What is expected — Every line of the records below should be restated exactly.

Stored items
BEGIN

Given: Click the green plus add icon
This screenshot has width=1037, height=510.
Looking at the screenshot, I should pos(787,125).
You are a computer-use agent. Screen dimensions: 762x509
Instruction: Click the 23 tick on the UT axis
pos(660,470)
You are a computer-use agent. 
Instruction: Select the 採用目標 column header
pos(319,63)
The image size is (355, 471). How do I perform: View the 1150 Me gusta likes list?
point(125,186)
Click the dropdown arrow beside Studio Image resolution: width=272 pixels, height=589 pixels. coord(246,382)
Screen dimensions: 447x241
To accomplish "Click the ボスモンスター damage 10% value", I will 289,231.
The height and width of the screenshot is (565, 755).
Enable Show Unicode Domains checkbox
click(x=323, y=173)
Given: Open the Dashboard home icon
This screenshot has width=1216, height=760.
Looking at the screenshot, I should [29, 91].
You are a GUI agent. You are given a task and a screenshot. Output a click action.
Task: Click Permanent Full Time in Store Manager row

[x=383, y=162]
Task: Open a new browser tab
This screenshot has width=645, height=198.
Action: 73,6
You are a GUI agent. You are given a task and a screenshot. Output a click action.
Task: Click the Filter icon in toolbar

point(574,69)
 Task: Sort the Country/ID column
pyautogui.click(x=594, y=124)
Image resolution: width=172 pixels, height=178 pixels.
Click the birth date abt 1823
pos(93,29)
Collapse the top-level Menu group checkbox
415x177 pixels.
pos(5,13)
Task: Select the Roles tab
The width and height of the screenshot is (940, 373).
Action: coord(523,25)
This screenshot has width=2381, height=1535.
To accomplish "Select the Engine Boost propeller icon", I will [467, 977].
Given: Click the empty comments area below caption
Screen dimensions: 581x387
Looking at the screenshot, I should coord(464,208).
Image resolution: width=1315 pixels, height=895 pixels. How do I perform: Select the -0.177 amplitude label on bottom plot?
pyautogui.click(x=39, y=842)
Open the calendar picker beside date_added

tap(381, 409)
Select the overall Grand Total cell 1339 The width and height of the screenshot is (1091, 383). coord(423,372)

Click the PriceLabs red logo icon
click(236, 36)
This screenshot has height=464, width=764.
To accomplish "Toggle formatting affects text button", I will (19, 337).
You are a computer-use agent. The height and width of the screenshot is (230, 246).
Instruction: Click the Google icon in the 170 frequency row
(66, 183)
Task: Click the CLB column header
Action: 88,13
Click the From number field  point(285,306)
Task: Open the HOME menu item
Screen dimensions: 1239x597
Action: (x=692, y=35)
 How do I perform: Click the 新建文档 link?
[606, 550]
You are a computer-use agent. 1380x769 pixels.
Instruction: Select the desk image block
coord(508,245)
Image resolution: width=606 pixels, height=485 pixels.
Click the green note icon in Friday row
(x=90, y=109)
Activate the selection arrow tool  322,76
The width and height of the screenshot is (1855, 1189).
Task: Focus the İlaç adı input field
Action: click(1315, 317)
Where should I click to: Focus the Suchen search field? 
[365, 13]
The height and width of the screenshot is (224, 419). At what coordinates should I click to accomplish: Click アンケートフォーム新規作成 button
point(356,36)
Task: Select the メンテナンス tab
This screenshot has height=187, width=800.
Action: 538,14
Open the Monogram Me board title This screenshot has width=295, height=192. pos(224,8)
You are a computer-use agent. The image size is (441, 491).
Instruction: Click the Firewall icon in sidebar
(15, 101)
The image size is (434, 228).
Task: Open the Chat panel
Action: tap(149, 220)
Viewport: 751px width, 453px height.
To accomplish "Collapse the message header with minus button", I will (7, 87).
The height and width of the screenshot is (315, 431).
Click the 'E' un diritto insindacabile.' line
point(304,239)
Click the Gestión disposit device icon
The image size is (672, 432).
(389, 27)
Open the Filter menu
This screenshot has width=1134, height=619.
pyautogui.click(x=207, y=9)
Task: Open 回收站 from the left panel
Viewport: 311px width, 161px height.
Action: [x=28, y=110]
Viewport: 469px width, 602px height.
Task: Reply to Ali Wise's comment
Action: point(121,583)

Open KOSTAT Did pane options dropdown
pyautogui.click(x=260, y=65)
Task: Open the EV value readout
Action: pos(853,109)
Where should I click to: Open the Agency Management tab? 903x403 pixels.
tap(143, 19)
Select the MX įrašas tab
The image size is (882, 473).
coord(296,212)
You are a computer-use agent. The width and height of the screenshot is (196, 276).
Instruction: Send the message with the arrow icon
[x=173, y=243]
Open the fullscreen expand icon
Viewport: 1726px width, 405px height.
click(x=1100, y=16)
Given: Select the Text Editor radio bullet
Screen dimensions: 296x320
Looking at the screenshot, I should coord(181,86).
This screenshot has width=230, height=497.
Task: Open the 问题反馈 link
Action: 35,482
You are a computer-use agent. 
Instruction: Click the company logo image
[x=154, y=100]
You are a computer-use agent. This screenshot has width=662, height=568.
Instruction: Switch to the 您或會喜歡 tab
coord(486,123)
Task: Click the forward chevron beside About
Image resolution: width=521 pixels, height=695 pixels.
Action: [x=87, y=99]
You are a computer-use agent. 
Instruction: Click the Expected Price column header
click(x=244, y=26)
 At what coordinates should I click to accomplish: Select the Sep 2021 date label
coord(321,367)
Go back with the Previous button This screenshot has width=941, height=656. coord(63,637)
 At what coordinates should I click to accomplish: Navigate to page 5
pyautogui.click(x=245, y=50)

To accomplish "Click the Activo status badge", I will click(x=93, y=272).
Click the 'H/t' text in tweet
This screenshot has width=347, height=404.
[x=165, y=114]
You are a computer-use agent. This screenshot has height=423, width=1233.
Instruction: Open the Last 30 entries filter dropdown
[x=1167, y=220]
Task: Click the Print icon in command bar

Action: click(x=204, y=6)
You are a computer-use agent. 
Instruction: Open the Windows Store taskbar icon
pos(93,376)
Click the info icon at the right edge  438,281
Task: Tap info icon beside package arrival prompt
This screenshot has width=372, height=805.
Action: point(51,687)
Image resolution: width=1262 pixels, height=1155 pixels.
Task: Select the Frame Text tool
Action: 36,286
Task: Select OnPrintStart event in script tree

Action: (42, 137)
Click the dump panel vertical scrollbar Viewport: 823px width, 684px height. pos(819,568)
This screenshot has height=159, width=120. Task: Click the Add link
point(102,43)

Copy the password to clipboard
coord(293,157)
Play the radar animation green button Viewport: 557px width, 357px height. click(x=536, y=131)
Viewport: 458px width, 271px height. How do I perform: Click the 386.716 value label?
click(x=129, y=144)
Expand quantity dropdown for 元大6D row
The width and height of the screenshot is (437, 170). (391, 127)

END

Reply to the task —
Given: Click the green plus add icon
This screenshot has width=1037, height=510.
Looking at the screenshot, I should pos(787,125).
You are a computer-use agent. Screen dimensions: 762x509
Instruction: Click the 23 tick on the UT axis
pos(660,470)
You are a computer-use agent. 
Instruction: Select the 採用目標 column header
pos(319,63)
The image size is (355, 471). How do I perform: View the 1150 Me gusta likes list?
point(125,186)
Click the dropdown arrow beside Studio Image resolution: width=272 pixels, height=589 pixels. coord(246,382)
Screen dimensions: 447x241
To accomplish "Click the ボスモンスター damage 10% value", I will 289,231.
The height and width of the screenshot is (565, 755).
Enable Show Unicode Domains checkbox
click(x=323, y=173)
Given: Open the Dashboard home icon
This screenshot has width=1216, height=760.
Looking at the screenshot, I should [29, 91].
You are a GUI agent. You are given a task and a screenshot. Output a click action.
Task: Click Permanent Full Time in Store Manager row

[x=383, y=162]
Task: Open a new browser tab
This screenshot has width=645, height=198.
Action: 73,6
You are a GUI agent. You are given a task and a screenshot. Output a click action.
Task: Click the Filter icon in toolbar

point(574,69)
 Task: Sort the Country/ID column
pyautogui.click(x=594, y=124)
Image resolution: width=172 pixels, height=178 pixels.
Click the birth date abt 1823
pos(93,29)
Collapse the top-level Menu group checkbox
415x177 pixels.
pos(5,13)
Task: Select the Roles tab
The width and height of the screenshot is (940, 373).
Action: coord(523,25)
This screenshot has width=2381, height=1535.
To accomplish "Select the Engine Boost propeller icon", I will [467, 977].
Given: Click the empty comments area below caption
Screen dimensions: 581x387
Looking at the screenshot, I should coord(464,208).
Image resolution: width=1315 pixels, height=895 pixels. How do I perform: Select the -0.177 amplitude label on bottom plot?
pyautogui.click(x=39, y=842)
Open the calendar picker beside date_added

tap(381, 409)
Select the overall Grand Total cell 1339 The width and height of the screenshot is (1091, 383). coord(423,372)

Click the PriceLabs red logo icon
click(236, 36)
This screenshot has height=464, width=764.
To accomplish "Toggle formatting affects text button", I will (19, 337).
You are a computer-use agent. The height and width of the screenshot is (230, 246).
Instruction: Click the Google icon in the 170 frequency row
(66, 183)
Task: Click the CLB column header
Action: 88,13
Click the From number field  point(285,306)
Task: Open the HOME menu item
Screen dimensions: 1239x597
Action: (x=692, y=35)
 How do I perform: Click the 新建文档 link?
[606, 550]
You are a computer-use agent. 1380x769 pixels.
Instruction: Select the desk image block
coord(508,245)
Image resolution: width=606 pixels, height=485 pixels.
Click the green note icon in Friday row
(x=90, y=109)
Activate the selection arrow tool  322,76
The width and height of the screenshot is (1855, 1189).
Task: Focus the İlaç adı input field
Action: click(1315, 317)
Where should I click to: Focus the Suchen search field? 
[365, 13]
The height and width of the screenshot is (224, 419). At what coordinates should I click to accomplish: Click アンケートフォーム新規作成 button
point(356,36)
Task: Select the メンテナンス tab
This screenshot has height=187, width=800.
Action: 538,14
Open the Monogram Me board title This screenshot has width=295, height=192. pos(224,8)
You are a computer-use agent. The image size is (441, 491).
Instruction: Click the Firewall icon in sidebar
(15, 101)
The image size is (434, 228).
Task: Open the Chat panel
Action: tap(149, 220)
Viewport: 751px width, 453px height.
To accomplish "Collapse the message header with minus button", I will (7, 87).
The height and width of the screenshot is (315, 431).
Click the 'E' un diritto insindacabile.' line
point(304,239)
Click the Gestión disposit device icon
The image size is (672, 432).
(389, 27)
Open the Filter menu
This screenshot has width=1134, height=619.
pyautogui.click(x=207, y=9)
Task: Open 回收站 from the left panel
Viewport: 311px width, 161px height.
Action: [x=28, y=110]
Viewport: 469px width, 602px height.
Task: Reply to Ali Wise's comment
Action: point(121,583)

Open KOSTAT Did pane options dropdown
pyautogui.click(x=260, y=65)
Task: Open the EV value readout
Action: pos(853,109)
Where should I click to: Open the Agency Management tab? 903x403 pixels.
tap(143, 19)
Select the MX įrašas tab
The image size is (882, 473).
coord(296,212)
You are a computer-use agent. The width and height of the screenshot is (196, 276).
Instruction: Send the message with the arrow icon
[x=173, y=243]
Open the fullscreen expand icon
Viewport: 1726px width, 405px height.
click(x=1100, y=16)
Given: Select the Text Editor radio bullet
Screen dimensions: 296x320
Looking at the screenshot, I should coord(181,86).
This screenshot has width=230, height=497.
Task: Open the 问题反馈 link
Action: 35,482
You are a computer-use agent. 
Instruction: Click the company logo image
[x=154, y=100]
You are a computer-use agent. This screenshot has width=662, height=568.
Instruction: Switch to the 您或會喜歡 tab
coord(486,123)
Task: Click the forward chevron beside About
Image resolution: width=521 pixels, height=695 pixels.
Action: [x=87, y=99]
You are a computer-use agent. 
Instruction: Click the Expected Price column header
click(x=244, y=26)
 At what coordinates should I click to accomplish: Select the Sep 2021 date label
coord(321,367)
Go back with the Previous button This screenshot has width=941, height=656. coord(63,637)
 At what coordinates should I click to accomplish: Navigate to page 5
pyautogui.click(x=245, y=50)

To accomplish "Click the Activo status badge", I will click(x=93, y=272).
Click the 'H/t' text in tweet
This screenshot has width=347, height=404.
[x=165, y=114]
You are a computer-use agent. This screenshot has height=423, width=1233.
Instruction: Open the Last 30 entries filter dropdown
[x=1167, y=220]
Task: Click the Print icon in command bar

Action: click(x=204, y=6)
You are a computer-use agent. 
Instruction: Open the Windows Store taskbar icon
pos(93,376)
Click the info icon at the right edge  438,281
Task: Tap info icon beside package arrival prompt
This screenshot has width=372, height=805.
Action: point(51,687)
Image resolution: width=1262 pixels, height=1155 pixels.
Task: Select the Frame Text tool
Action: 36,286
Task: Select OnPrintStart event in script tree

Action: (42, 137)
Click the dump panel vertical scrollbar Viewport: 823px width, 684px height. pos(819,568)
This screenshot has height=159, width=120. Task: Click the Add link
point(102,43)

Copy the password to clipboard
coord(293,157)
Play the radar animation green button Viewport: 557px width, 357px height. click(x=536, y=131)
Viewport: 458px width, 271px height. How do I perform: Click the 386.716 value label?
click(x=129, y=144)
Expand quantity dropdown for 元大6D row
The width and height of the screenshot is (437, 170). (391, 127)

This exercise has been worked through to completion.